▸ Exercise goal
Every line of the following records that includes "first" should be copied.

Dataset entries
|---|
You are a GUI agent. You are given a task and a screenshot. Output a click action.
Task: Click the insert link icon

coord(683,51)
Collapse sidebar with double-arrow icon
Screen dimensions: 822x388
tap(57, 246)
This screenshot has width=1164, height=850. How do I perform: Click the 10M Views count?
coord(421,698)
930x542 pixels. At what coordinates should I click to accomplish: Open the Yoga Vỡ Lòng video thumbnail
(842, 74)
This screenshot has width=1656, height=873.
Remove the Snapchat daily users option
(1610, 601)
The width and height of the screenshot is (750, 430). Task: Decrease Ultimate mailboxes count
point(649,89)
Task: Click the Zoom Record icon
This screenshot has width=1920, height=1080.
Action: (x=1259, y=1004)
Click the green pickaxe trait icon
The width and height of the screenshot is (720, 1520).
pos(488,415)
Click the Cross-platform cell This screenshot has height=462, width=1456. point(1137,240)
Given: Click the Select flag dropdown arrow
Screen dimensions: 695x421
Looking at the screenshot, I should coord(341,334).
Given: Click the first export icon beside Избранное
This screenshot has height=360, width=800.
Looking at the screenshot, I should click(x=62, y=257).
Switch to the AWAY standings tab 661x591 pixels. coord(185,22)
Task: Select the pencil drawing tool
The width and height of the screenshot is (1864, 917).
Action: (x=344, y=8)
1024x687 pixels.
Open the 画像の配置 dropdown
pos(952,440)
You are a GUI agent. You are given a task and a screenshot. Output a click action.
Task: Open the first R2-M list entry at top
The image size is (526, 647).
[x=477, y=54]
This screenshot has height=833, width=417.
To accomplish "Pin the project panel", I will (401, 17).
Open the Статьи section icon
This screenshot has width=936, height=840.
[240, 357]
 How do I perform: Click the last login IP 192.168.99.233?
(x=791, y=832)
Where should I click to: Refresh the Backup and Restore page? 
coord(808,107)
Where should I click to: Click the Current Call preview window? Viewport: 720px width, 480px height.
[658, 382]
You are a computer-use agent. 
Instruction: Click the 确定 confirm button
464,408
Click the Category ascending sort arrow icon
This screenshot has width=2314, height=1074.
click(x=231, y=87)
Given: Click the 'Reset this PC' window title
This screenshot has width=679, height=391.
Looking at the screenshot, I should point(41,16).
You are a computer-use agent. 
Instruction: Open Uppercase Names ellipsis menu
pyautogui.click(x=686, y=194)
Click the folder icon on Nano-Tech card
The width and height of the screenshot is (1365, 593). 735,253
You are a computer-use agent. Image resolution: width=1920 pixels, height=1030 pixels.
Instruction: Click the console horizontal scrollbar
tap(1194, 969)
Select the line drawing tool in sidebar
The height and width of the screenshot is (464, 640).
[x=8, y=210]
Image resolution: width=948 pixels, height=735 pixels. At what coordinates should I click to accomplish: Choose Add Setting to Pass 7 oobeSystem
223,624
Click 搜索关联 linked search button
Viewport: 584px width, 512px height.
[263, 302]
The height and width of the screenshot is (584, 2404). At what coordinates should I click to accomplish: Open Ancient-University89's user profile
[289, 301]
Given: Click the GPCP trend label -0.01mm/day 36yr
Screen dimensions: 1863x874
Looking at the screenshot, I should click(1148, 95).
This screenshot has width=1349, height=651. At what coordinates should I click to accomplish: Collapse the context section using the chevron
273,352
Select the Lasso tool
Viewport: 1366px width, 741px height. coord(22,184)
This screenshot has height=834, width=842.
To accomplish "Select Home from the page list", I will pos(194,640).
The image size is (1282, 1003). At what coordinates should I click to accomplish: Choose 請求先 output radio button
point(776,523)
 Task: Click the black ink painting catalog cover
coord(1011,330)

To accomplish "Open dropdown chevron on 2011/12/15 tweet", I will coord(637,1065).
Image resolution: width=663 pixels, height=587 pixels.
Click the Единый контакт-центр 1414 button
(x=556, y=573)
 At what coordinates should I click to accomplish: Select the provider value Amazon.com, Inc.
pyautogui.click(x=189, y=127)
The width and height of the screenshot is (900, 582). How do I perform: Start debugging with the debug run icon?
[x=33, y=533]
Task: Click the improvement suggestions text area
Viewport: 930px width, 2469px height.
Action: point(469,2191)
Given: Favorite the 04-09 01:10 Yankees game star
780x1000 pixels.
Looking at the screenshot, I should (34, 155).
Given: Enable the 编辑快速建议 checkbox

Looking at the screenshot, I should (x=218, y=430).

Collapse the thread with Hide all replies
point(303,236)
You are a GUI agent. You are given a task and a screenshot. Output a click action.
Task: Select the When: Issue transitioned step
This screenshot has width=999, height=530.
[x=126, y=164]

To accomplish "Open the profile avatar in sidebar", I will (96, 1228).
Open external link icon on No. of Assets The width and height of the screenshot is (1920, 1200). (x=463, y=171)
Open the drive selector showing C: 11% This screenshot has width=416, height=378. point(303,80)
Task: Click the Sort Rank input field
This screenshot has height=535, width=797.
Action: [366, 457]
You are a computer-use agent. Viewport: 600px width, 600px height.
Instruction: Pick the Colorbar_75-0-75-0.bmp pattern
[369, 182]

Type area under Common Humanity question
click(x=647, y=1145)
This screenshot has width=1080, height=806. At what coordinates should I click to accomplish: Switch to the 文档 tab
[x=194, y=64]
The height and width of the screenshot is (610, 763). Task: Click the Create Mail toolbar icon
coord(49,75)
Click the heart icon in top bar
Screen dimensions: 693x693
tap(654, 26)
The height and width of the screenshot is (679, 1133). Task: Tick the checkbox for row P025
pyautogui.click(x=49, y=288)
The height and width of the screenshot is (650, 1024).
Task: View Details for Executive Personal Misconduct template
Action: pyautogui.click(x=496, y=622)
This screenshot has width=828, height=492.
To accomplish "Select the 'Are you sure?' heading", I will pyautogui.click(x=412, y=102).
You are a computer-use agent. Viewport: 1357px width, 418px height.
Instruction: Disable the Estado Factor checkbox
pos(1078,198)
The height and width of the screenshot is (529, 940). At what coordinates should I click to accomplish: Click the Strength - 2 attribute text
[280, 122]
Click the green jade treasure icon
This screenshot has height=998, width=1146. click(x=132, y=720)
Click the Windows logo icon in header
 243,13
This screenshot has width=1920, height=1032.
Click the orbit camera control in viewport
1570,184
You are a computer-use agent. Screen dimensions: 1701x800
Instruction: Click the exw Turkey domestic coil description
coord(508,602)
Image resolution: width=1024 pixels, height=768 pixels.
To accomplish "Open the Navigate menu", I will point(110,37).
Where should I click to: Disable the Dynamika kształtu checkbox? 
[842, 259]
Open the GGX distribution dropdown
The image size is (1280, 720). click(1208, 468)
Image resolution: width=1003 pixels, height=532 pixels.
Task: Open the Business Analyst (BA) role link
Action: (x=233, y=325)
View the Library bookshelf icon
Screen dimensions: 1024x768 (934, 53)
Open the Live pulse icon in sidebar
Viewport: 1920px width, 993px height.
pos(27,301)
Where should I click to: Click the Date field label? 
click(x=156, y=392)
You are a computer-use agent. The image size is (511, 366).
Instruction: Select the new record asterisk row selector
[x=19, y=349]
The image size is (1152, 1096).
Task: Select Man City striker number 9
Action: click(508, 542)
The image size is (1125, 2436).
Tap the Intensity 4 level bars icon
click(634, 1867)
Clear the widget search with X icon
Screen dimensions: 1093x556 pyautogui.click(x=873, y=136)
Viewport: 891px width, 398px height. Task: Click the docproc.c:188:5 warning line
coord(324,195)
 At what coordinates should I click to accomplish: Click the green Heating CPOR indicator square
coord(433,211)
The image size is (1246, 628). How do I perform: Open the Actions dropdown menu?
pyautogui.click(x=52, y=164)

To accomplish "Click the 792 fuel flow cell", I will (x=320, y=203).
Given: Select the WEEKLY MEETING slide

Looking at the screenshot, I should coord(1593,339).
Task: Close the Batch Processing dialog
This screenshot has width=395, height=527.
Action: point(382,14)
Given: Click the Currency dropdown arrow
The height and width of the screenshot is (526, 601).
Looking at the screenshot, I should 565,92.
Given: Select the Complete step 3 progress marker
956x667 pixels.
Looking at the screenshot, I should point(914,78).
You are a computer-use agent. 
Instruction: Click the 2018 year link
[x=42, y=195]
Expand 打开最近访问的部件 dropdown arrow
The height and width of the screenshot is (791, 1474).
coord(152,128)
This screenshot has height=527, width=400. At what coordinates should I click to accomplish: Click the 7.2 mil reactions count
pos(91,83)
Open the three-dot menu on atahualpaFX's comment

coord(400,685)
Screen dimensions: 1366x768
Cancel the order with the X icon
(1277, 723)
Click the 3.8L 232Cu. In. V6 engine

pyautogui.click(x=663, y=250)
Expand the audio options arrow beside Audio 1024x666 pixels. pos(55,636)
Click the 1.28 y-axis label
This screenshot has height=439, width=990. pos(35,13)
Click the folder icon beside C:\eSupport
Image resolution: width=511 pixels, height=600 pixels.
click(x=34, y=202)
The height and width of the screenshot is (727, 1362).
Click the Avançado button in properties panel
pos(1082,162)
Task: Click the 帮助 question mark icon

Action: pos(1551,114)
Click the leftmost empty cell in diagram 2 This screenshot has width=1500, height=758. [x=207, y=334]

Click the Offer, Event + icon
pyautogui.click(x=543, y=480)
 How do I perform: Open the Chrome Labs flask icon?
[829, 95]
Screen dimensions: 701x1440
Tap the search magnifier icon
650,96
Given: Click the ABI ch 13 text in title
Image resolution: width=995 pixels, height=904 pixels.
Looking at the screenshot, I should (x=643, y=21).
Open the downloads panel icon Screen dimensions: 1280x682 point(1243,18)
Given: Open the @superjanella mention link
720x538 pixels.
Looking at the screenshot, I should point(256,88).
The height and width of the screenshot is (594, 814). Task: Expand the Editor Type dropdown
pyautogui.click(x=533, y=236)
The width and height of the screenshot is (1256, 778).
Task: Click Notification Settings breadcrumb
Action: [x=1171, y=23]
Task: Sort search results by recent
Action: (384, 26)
|---|
▸ Result for this exercise
Given: Click the first export icon beside Избранное
Task: Open the first R2-M list entry at top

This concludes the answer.